Tras intensas deliberaciones, el presidente de Estados Unidos, Barack Obama, ha confirmado que no tolerará que el régimen de Bachar el Asad vuelva a emplear armas químicas en Siria.

Para que esto no vuelva a ocurrir, Obama tiene la intención de “hacer llegar” a Siria varias decenas de misiles Tomahawk, un proyectil de gran precisión y de vuelo bajo que puede ser lanzado desde distancias de hasta 1.000 millas (1.600 kilómetros).

“Les lanzaremos estos misiles para que dispongan de ellos la próxima vez que tengan necesidad de atacar a alguien.

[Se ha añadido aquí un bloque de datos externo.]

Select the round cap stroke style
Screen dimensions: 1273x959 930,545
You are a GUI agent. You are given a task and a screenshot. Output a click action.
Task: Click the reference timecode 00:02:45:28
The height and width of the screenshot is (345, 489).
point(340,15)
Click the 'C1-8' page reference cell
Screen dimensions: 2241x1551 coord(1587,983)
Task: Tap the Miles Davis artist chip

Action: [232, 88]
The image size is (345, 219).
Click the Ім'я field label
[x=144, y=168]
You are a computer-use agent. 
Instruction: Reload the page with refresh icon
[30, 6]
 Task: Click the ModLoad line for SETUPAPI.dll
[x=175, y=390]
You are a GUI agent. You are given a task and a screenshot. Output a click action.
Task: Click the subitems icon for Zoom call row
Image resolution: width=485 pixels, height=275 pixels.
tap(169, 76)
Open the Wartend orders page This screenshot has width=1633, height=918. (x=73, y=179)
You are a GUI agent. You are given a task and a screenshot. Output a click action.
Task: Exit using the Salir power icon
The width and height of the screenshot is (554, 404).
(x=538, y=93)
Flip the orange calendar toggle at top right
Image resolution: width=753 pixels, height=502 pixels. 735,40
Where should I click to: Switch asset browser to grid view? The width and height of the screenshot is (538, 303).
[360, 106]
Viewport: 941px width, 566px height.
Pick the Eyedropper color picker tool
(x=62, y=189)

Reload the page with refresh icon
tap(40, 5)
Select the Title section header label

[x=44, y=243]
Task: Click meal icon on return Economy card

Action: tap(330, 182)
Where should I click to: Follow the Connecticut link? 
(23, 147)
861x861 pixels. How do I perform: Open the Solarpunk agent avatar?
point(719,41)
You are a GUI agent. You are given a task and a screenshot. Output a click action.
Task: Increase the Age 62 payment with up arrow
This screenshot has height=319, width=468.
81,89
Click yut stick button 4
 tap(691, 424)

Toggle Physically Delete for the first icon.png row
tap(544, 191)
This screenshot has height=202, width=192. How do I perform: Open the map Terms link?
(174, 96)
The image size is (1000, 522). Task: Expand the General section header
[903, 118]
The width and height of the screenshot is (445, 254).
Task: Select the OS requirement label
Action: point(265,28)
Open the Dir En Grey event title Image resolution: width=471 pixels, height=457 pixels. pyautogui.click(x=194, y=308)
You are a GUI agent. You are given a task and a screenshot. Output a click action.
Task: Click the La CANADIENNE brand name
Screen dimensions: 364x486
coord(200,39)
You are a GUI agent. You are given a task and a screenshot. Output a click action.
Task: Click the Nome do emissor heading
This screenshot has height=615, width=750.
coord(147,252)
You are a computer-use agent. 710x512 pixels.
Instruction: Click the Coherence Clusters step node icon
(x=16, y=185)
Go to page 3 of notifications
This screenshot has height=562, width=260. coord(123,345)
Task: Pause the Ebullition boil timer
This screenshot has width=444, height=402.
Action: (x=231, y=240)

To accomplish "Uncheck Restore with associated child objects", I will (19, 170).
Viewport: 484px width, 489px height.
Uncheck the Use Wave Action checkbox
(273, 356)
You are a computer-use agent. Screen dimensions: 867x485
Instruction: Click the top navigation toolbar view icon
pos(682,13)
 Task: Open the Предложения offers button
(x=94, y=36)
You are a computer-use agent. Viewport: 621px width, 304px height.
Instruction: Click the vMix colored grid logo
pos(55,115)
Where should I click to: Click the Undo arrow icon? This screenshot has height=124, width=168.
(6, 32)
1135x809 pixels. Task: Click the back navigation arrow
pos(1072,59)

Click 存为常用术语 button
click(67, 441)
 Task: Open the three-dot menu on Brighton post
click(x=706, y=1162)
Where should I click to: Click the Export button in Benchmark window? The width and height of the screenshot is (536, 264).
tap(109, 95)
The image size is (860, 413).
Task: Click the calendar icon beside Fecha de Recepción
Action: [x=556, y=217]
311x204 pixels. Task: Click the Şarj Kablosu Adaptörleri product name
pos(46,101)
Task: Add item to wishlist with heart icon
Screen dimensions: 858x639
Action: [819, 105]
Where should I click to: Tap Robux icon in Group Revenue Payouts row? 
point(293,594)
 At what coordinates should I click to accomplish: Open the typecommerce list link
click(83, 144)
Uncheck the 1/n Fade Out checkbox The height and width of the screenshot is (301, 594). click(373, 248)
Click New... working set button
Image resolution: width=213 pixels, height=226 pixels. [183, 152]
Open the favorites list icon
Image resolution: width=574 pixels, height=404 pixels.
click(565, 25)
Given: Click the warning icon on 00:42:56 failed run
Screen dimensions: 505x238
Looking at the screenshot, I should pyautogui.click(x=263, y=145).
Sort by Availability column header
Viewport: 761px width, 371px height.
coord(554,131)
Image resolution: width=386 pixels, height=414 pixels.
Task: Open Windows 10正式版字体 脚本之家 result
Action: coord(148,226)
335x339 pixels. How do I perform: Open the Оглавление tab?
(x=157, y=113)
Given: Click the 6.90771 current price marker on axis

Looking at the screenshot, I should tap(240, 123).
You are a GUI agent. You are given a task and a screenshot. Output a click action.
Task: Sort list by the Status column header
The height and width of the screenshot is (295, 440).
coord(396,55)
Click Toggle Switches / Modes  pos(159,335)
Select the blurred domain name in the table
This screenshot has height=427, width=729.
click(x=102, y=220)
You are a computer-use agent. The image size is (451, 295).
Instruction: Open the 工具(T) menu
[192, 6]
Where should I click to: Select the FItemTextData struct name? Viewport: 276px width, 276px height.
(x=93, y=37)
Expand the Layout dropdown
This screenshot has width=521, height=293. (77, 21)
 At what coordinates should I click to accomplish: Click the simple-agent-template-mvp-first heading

Pero nada de armas químicas”, ha sentenciado el mandatario.

Con esta aclaración, se despejan los rumores que apuntaban a la posibilidad de que las fuerzas norteamericanas quisieran derrocar el régimen del presidente El Asad.

“No, no y no. Insisto: no queremos derrocar a nadie, solo les haremos entrega, a través de los destructores Arleigh-Burke que tenemos desplegados en la zona, de unos misiles que no son químicos. Lo demás, bien. Solo le podría reprochar al régimen sirio que no pidiera armas normales cuando las necesitó y tirara directamente de las que están prohibidas”, ha reiterado Barack Obama.